2. Gas generators based on combustion of a pyrotechnic compound provide for the heating of a neutral gas stored under pressure, referred to as hybrid generators such as the one described in U.S. Pat. No. 5,022,674. As in the preceding cases, the combustion of the pyrotechnic compound generates a large quantity of dust.
3. Hybrid gas generators whose products of the combustion of the pyrotechnic compound react with the oxygen stored in the compressed gas, referred to as reactive hybrid generators, such as the one described in application no. EP 0 673 809. In this case, the use of a propellant based on nitrocellulose or LOVA-type powder makes it possible to generate dust-free gas. However, combustion of the reaction products creates an excessive pressure in the structure of the gas generator which consequently must be reinforced.
The device corresponding to application no. GB 2,292,788 performs combustion downstream of the stored-gas chamber. However, since the post-combustion gas flows are not controlled, the characteristics of the generated gas (flow rate, composition, temperature) are not constant during deployment of the system and, thus, are not optimized. This technology allows use of other types of combustible compounds such as magnesium on an organic substrate as cited in U.S. Pat. No. 5,655,790. In this case, the generation of reducing entities is not regulated as in the case of propellants and functioning is similar to that of gas generators constituted of combustible gaseous mixtures the functioning of which corresponds to emptying a reservoir under very high pressure. Such examples are moreover described as examples in U.S. Pat. Nos. 5,460,406, 5,897,136 and EP 0 978 423.
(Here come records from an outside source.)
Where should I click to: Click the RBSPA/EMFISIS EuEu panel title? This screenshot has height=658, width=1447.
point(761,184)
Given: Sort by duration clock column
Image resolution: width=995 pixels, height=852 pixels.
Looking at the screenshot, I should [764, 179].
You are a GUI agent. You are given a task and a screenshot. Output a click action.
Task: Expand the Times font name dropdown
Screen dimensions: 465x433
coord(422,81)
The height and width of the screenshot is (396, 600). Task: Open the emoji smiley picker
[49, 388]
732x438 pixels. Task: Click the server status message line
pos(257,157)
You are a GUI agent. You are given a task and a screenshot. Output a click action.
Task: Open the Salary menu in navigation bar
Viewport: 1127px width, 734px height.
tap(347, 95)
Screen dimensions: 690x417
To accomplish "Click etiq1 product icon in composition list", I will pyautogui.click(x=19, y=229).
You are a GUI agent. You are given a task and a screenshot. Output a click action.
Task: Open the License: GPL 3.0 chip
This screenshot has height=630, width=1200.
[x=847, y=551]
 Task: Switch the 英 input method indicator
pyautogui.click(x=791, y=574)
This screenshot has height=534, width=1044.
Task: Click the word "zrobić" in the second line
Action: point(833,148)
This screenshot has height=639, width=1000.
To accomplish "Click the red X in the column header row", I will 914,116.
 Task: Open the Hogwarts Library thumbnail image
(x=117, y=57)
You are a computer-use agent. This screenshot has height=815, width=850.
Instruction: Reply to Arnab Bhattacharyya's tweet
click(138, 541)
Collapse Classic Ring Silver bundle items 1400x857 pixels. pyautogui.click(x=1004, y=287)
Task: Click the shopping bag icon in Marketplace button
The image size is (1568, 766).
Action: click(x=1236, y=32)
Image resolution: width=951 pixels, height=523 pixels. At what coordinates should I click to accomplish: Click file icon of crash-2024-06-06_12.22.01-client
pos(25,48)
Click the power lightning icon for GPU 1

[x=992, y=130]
Numerous studies have been carried out with the objective of formulating propellants, the oxidant source of which is ammonium nitrate. U.S. Pat No. 6,123,790 is an example. These propellants have the drawbacks of being difficult to ignite, having slow combustion rates at moderate pressures, of being hygroscopic and exhibiting aging of their mechanical properties which is difficult to control. With the same objective, U.S. Pat. No. 5,868,424, WO 00/32447 and WO 00/46079 describe pyrotechnic charges constituted of ammonium nitrates and propellant grains based on nitrocellulose or of the LOVA type. In this case, the combustion of the pyrotechnic charge requires a strong confinement which is obtained either in an expeller or in a high-pressure tube. In both cases, as soon as the pressure markedly decreases, the combustion rate is annihilated.
Also known in the prior art for particular applications are devices for deployment of a safety element that use compressed gas sources.
The major drawback of the devices for deployment of a safety element of the prior art that use compressed gas sources is the fact that this source must be confined in a reinforced container which is permanently subjected to overpressure until the deployment of the safety element.